Heart rate variability has a natural high and low
Some explanations of HRV are too simplistic, asserting that high numbers are always good and low ones are always bad. It is much more complicated.
Although high HRV is usually positive, in some cases, low HRV is necessary or even desirable. For example, during strenuous exercise, low HRV reflects that the fight or flight system is properly controlling the heart rate for activity. HRV will rebound afterwards because the rest and digestive system will take over to help recovery.
These fluctuations occur throughout the day as different sources of daily stress constantly challenge the system. Just being excited, or moving from the sofa to the bathroom, can change your HRV at any given moment. By measuring HRV during the day, the body’s response to these fleeting changes can be captured. If you want to understand chronic physiology, the best time to measure HRV is when you sleep.

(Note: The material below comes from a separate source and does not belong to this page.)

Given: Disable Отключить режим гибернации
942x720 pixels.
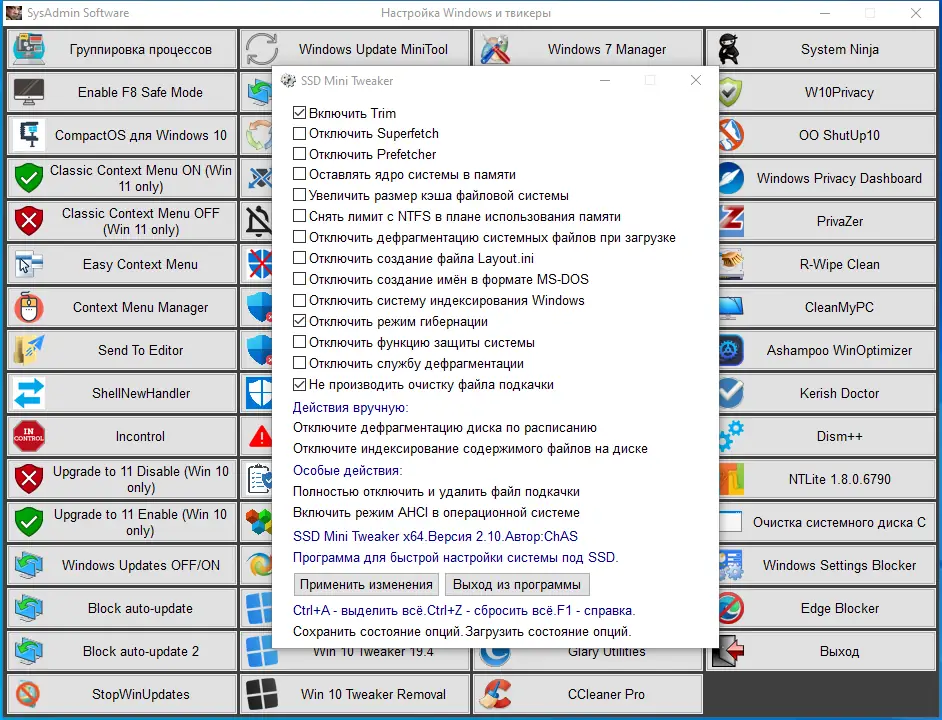Looking at the screenshot, I should point(297,321).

At night, the body is in a consistent state without any confounding variables.
Which models are important?
Monitoring your HRV can achieve maximum productivity, manage stress, and fine-tune training programs.
The nightly HRV reading can show:
· Higher HRV scores reflecting rest days, cool bedrooms, or “conscious” low/moderate intensity activities (such as hiking or yoga)
· Lower HRV scores caused by dehydration, alcohol, dinner or exercise, illness, high-intensity exercise, acute stress, or a hot bedroom
You may notice that HRV varies greatly from day to day. If you are looking for patterns, what matters is the HRV trend. Over time, do you move up or down?
HRV not only reflects the health of the human heart, but also the nervous system of the human body. Therefore, it is very important for us to accurately grasp the HRV data. In the past, the monitoring of HRV was mainly through medical devices. However, since smart watches have applied the HRV function to them, the monitoring of HRV has become more convenient.
Especially since 2020, manufacturers such as Huawei, Apple, Samsung, OPPO, Xiaomi, Huami, Veepoo have developed the HRV function to the extreme and put it into use on their products, especially the newly developed product Watch RIG of Veepoo. The ECG signal sampling frequency can reach 512HZ. The standard has reached the medical level. In the future, the application of HRV in smart watches will be more accurate.